10/10. Przede wszystkim za to że skierowany jest do młodzieży i do rodziców. Daje wiele do
myślenia. Ukazuje problemy, które tak naprawdę otaczają nas w życiu codziennym, np.
myśli samobójcze, uzależnienie od internetu, brak czasu dla dzieci przez rodziców,
zagubienie nastolatków i szukanie przez nich najprostszej drogi ucieczki.
co w tym genialnego ???!!!! koleś spuścił sie w gacie w czasie treningu karate, wstyd mu było chodzić do szkoły to siedział zamknięty w pokoju i zaprzyjaźniał sie z czubkami w internecie... to cała fabuła tego filmu...
typowa odpowiedź 12 latka niepotrafiącego konkretnie powiedzieć o co mu chodzi. to że napisałem o czym jest film, nie znaczy aby mnie do tego porównywać
typowa odpowiedź osoby, która tylko formalnie nie jest 12 latkiem.

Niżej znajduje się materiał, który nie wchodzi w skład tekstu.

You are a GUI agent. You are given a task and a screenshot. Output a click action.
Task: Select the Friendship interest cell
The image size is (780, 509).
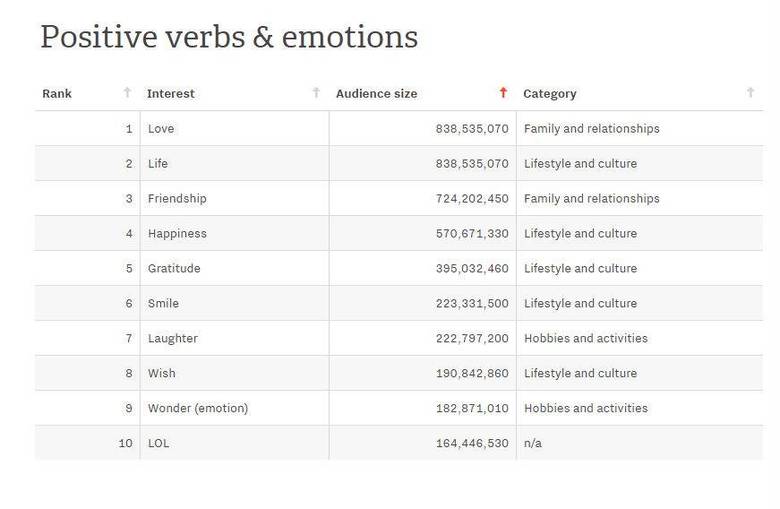tap(177, 199)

Twoja wypowiedź świadczy o tobie, więc porównanie ciebie do tego jest jak najbardziej zasadne.
W którymś z poprzednich tematów napisałem, że ten film nie może się podobać osobom po 18 roku życia, jest bardzo plytki, każdy temat został tam spłaszczony i podany w łopatologiczny sposób. Do tego ta otoczka, że ten film jest "schizowy". Boże, chroń nas przed złym kinem.
To, że ukazuje problemy to jeszcze nic nie znaczy. Jeśli jest do tego filmem dla upośledzonych emocjonalnie nastolatków to każdy pokazany tam problem zaczyna być śmieszny na ekranie. "Bitwa warszawska 1920" pokazywała koszmar wojny. Czy przez to była dobrym filmem?